▽

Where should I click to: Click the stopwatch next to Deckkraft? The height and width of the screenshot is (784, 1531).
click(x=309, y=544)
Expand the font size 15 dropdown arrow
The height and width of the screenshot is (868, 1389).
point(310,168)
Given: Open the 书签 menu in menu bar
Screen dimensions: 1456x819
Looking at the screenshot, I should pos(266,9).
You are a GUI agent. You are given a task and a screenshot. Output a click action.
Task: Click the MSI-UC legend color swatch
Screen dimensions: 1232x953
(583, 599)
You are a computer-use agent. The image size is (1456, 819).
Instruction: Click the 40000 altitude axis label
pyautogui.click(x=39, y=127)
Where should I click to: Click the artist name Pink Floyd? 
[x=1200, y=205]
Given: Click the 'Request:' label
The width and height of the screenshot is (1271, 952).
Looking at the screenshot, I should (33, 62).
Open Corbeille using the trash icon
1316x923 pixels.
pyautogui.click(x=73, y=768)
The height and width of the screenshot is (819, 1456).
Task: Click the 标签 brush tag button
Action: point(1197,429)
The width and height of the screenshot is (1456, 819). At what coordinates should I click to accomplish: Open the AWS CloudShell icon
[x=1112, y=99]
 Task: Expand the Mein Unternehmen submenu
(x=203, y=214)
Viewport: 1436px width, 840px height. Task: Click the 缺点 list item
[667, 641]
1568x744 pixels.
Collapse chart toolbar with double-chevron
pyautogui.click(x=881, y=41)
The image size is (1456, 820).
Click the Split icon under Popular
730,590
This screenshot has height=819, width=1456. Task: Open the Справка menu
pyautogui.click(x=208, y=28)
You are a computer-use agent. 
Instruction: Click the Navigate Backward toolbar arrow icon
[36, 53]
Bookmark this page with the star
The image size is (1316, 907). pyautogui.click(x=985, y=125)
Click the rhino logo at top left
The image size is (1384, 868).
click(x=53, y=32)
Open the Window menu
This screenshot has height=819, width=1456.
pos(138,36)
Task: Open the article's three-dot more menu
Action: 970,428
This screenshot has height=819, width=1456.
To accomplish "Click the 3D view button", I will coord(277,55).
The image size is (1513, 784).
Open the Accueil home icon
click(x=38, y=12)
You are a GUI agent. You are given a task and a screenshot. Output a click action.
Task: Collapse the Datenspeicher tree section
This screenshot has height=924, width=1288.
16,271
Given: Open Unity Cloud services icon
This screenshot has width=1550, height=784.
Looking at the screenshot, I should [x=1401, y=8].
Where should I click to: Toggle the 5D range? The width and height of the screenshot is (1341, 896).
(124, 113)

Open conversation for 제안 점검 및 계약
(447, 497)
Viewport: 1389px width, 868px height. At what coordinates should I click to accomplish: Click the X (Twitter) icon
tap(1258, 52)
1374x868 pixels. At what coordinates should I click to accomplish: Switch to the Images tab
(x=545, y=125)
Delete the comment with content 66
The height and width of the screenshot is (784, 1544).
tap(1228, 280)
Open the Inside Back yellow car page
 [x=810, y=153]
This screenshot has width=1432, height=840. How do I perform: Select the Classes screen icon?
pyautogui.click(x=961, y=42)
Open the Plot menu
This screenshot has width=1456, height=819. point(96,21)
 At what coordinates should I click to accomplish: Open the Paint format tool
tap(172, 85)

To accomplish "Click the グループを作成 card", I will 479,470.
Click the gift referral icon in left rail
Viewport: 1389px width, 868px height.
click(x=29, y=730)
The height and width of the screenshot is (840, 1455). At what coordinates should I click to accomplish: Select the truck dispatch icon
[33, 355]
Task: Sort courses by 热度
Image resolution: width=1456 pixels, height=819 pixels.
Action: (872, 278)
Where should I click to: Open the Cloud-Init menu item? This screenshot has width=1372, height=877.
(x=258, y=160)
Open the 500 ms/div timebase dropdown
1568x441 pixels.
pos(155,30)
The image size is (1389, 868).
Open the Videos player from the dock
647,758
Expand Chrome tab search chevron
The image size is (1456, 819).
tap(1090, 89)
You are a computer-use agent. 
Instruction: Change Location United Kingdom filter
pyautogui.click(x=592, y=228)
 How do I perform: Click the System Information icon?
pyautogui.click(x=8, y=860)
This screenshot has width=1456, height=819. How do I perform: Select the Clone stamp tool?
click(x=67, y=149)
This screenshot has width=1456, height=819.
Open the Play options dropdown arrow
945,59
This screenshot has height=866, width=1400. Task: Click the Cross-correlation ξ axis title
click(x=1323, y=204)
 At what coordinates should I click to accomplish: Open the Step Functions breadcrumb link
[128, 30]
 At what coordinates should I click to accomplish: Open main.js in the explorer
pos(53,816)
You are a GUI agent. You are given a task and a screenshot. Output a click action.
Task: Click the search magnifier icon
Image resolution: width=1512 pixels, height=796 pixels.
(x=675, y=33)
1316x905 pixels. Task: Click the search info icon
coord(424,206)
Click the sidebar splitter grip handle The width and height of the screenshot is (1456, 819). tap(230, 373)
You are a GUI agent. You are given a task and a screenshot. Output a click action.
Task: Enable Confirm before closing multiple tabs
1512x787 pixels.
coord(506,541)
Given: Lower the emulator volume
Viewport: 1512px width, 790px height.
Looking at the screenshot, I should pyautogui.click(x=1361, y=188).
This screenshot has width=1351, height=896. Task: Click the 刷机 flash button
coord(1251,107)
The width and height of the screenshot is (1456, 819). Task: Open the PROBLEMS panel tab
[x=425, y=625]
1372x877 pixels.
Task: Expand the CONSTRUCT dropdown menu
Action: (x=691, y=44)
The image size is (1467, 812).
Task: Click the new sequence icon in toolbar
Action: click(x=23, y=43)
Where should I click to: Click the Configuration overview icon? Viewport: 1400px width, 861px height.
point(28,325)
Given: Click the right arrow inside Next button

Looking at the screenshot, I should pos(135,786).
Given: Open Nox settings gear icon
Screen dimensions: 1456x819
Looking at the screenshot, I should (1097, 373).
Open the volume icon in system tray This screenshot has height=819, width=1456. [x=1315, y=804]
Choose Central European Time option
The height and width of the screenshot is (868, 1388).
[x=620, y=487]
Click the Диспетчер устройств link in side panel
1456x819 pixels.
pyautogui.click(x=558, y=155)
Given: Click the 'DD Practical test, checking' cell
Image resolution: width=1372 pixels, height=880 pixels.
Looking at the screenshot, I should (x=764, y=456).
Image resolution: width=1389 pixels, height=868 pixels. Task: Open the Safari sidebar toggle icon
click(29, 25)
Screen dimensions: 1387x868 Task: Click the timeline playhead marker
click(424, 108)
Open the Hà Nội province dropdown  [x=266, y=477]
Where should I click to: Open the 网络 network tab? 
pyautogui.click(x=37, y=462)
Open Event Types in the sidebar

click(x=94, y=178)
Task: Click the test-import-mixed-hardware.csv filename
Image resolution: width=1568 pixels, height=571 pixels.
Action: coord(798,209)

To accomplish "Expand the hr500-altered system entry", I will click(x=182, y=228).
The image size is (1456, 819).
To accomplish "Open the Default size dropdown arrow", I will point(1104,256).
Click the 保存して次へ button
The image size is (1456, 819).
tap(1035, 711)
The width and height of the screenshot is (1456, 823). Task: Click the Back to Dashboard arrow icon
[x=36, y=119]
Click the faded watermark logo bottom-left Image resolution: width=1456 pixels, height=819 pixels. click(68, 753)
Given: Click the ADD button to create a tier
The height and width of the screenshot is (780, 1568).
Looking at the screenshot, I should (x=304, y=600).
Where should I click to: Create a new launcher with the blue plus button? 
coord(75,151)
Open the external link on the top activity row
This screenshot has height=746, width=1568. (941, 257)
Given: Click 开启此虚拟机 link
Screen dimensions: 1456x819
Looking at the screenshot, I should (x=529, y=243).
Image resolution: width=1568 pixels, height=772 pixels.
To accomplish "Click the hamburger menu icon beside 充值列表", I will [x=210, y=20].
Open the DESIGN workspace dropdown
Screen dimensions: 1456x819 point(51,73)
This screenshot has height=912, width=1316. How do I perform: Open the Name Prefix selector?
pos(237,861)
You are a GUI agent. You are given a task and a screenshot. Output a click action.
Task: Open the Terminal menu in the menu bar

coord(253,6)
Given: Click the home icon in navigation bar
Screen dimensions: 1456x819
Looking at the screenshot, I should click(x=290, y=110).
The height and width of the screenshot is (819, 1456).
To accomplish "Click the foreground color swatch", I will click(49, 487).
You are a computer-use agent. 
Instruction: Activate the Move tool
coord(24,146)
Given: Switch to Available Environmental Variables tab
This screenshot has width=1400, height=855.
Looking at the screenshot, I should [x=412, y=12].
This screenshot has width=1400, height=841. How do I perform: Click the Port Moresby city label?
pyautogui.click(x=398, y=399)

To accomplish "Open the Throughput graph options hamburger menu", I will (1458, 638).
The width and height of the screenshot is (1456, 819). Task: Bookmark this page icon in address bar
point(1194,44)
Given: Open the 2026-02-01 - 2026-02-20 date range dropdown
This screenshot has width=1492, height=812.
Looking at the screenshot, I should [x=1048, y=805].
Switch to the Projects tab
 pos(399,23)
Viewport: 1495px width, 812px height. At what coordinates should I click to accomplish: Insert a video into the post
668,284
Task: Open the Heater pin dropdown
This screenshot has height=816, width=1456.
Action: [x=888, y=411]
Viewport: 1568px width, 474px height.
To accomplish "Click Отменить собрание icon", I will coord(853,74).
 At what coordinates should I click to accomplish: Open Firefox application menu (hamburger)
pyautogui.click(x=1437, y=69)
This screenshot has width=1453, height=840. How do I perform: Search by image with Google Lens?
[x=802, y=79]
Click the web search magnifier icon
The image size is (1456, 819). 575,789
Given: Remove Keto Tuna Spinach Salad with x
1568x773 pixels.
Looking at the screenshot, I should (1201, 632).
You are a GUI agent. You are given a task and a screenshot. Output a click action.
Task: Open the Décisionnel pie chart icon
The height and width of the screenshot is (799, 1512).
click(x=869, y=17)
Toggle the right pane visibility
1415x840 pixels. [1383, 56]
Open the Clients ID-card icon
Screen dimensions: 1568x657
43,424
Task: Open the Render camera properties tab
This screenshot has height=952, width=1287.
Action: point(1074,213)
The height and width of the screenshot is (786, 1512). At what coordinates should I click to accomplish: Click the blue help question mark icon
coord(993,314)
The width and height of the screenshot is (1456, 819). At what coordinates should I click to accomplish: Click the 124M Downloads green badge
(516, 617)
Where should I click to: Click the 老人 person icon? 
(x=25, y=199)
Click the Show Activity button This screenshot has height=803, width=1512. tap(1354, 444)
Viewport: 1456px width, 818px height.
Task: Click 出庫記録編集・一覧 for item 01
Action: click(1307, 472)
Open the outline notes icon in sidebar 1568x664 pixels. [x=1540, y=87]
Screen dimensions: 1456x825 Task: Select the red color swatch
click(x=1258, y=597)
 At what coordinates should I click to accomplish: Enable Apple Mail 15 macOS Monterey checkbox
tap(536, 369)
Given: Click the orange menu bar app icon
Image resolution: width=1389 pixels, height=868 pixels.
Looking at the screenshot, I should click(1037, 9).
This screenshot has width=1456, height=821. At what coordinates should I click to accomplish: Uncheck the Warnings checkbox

△

§ **EXERCISE GOAL**: Each line from the top of the records above through the line containing "Given: Click the 'Request:' label" needs to be transcribed exactly, and no line after it.

§ **EXERCISE RESULT**:
Where should I click to: Click the stopwatch next to Deckkraft? The height and width of the screenshot is (784, 1531).
click(x=309, y=544)
Expand the font size 15 dropdown arrow
The height and width of the screenshot is (868, 1389).
point(310,168)
Given: Open the 书签 menu in menu bar
Screen dimensions: 1456x819
Looking at the screenshot, I should pos(266,9).
You are a GUI agent. You are given a task and a screenshot. Output a click action.
Task: Click the MSI-UC legend color swatch
Screen dimensions: 1232x953
(583, 599)
You are a computer-use agent. The image size is (1456, 819).
Instruction: Click the 40000 altitude axis label
pyautogui.click(x=39, y=127)
Where should I click to: Click the artist name Pink Floyd? 
[x=1200, y=205]
Given: Click the 'Request:' label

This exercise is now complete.